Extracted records
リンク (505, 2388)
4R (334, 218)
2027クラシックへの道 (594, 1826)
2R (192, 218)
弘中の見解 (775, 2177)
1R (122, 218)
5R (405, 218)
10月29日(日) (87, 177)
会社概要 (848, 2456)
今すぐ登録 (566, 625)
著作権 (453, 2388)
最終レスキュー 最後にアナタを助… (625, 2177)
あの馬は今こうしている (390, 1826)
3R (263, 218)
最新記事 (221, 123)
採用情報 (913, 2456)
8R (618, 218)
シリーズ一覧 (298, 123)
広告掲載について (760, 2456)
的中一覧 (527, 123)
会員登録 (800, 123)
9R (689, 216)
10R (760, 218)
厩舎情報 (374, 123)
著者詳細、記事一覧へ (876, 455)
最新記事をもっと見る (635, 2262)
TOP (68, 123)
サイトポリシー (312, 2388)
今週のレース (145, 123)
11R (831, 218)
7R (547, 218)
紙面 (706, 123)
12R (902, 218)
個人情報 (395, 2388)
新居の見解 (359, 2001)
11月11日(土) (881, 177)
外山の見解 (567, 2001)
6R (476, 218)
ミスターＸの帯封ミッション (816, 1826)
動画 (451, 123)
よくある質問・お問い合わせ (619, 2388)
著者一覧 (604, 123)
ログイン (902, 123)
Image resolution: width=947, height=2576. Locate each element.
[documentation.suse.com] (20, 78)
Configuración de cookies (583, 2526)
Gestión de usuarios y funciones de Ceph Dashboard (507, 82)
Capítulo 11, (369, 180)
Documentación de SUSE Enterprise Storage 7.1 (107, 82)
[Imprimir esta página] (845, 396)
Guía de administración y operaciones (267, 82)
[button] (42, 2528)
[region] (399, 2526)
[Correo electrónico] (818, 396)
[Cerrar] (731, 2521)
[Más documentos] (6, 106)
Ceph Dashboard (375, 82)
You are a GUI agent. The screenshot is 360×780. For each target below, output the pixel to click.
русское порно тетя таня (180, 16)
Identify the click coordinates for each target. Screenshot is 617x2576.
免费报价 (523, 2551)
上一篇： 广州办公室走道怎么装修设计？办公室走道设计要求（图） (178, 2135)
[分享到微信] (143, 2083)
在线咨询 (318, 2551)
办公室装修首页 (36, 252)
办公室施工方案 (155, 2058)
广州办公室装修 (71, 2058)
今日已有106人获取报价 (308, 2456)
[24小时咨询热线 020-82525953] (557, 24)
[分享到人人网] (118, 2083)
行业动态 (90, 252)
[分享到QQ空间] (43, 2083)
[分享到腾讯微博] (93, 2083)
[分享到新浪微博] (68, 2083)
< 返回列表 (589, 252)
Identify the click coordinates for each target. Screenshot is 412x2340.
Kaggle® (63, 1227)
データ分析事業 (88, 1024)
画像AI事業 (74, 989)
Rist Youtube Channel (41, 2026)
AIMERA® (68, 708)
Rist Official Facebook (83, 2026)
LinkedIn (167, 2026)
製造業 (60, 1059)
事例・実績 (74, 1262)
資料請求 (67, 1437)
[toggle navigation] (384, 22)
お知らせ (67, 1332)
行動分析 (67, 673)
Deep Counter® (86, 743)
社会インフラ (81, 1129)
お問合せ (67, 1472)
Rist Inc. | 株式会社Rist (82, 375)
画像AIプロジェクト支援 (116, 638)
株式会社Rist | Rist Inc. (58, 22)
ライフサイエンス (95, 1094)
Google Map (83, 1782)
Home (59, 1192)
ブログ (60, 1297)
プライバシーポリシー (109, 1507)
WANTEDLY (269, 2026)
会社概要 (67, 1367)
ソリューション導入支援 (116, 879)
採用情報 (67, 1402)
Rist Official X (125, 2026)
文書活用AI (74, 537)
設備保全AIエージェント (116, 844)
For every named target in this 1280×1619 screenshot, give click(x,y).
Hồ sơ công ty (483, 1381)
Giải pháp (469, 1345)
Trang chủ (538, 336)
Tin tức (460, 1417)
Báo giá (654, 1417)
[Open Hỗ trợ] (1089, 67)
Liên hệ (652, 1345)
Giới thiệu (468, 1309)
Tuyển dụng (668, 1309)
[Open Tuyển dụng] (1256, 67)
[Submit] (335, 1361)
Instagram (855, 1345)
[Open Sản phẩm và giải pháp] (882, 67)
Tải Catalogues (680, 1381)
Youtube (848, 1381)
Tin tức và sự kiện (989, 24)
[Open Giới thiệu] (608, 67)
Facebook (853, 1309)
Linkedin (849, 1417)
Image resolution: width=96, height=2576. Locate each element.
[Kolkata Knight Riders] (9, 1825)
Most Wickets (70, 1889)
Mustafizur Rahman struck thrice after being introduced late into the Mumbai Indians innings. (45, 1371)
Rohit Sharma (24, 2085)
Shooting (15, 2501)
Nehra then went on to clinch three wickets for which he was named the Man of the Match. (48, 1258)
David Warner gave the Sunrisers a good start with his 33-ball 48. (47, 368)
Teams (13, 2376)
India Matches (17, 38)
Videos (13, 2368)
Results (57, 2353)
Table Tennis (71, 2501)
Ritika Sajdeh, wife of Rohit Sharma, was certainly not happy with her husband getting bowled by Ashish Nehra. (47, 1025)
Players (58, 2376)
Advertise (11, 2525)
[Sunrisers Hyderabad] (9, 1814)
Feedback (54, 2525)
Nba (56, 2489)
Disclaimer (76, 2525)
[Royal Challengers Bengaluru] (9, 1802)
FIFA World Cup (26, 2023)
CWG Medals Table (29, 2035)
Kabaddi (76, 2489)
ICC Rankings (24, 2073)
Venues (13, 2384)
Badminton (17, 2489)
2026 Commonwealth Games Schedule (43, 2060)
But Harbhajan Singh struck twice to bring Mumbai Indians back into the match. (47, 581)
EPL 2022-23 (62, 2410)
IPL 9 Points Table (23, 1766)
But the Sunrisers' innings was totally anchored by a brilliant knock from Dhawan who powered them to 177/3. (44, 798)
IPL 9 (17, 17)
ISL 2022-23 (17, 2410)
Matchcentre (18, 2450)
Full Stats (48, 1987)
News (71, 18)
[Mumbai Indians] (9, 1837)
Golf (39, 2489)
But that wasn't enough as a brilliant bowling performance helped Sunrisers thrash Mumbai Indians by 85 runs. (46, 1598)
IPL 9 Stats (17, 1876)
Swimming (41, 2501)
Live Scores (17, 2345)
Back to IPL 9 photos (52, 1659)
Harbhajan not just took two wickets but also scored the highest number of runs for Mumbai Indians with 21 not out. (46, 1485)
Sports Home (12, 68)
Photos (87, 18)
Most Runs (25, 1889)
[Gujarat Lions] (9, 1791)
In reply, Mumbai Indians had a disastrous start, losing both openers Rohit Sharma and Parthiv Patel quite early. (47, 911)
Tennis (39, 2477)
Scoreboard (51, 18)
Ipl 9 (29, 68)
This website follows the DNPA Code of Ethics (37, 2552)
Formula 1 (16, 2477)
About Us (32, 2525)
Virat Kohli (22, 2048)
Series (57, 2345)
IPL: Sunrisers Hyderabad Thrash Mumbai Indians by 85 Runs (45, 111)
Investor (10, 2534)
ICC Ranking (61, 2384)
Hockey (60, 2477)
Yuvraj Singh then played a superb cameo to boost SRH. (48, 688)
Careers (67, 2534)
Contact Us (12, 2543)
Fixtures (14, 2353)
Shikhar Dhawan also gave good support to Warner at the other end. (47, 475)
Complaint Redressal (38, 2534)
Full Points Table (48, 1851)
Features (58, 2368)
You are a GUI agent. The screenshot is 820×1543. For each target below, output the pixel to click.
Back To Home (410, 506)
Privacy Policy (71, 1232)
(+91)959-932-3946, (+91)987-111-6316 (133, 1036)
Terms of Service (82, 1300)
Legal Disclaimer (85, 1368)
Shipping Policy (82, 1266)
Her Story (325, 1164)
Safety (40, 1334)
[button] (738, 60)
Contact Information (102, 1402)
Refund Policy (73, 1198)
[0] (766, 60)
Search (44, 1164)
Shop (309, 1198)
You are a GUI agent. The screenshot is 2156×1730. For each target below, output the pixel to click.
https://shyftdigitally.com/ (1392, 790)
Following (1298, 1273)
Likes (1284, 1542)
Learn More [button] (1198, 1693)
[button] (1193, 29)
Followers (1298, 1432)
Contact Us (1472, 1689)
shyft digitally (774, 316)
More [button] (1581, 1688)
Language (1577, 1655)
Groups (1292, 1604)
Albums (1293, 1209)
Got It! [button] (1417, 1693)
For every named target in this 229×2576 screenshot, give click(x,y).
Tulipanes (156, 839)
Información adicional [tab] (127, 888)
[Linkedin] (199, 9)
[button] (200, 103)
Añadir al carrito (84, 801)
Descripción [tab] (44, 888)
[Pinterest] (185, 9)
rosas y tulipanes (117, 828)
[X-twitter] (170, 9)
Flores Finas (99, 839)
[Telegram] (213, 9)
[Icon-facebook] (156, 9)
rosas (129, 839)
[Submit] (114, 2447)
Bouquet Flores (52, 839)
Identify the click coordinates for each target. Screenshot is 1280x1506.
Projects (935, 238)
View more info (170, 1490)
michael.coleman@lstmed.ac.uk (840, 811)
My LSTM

Aim of the exercise:
Using the records above, set down exactly the lines from the one with "[Mumbai Indians] (9, 1837)" through the one with "Followers (1298, 1432)", inclusive, and nothing more.

Problem solution:
[Mumbai Indians] (9, 1837)
Golf (39, 2489)
But that wasn't enough as a brilliant bowling performance helped Sunrisers thrash Mumbai Indians by 85 runs. (46, 1598)
IPL 9 Stats (17, 1876)
Swimming (41, 2501)
Live Scores (17, 2345)
Back to IPL 9 photos (52, 1659)
Harbhajan not just took two wickets but also scored the highest number of runs for Mumbai Indians with 21 not out. (46, 1485)
Sports Home (12, 68)
Photos (87, 18)
Most Runs (25, 1889)
[Gujarat Lions] (9, 1791)
In reply, Mumbai Indians had a disastrous start, losing both openers Rohit Sharma and Parthiv Patel quite early. (47, 911)
Tennis (39, 2477)
Scoreboard (51, 18)
Ipl 9 (29, 68)
This website follows the DNPA Code of Ethics (37, 2552)
Formula 1 (16, 2477)
About Us (32, 2525)
Virat Kohli (22, 2048)
Series (57, 2345)
IPL: Sunrisers Hyderabad Thrash Mumbai Indians by 85 Runs (45, 111)
Investor (10, 2534)
ICC Ranking (61, 2384)
Hockey (60, 2477)
Yuvraj Singh then played a superb cameo to boost SRH. (48, 688)
Careers (67, 2534)
Contact Us (12, 2543)
Fixtures (14, 2353)
Shikhar Dhawan also gave good support to Warner at the other end. (47, 475)
Complaint Redressal (38, 2534)
Full Points Table (48, 1851)
Features (58, 2368)
You are a GUI agent. The screenshot is 820×1543. For each target below, output the pixel to click.
Back To Home (410, 506)
Privacy Policy (71, 1232)
(+91)959-932-3946, (+91)987-111-6316 (133, 1036)
Terms of Service (82, 1300)
Legal Disclaimer (85, 1368)
Shipping Policy (82, 1266)
Her Story (325, 1164)
Safety (40, 1334)
[button] (738, 60)
Contact Information (102, 1402)
Refund Policy (73, 1198)
[0] (766, 60)
Search (44, 1164)
Shop (309, 1198)
You are a GUI agent. The screenshot is 2156×1730. For each target below, output the pixel to click.
https://shyftdigitally.com/ (1392, 790)
Following (1298, 1273)
Likes (1284, 1542)
Learn More [button] (1198, 1693)
[button] (1193, 29)
Followers (1298, 1432)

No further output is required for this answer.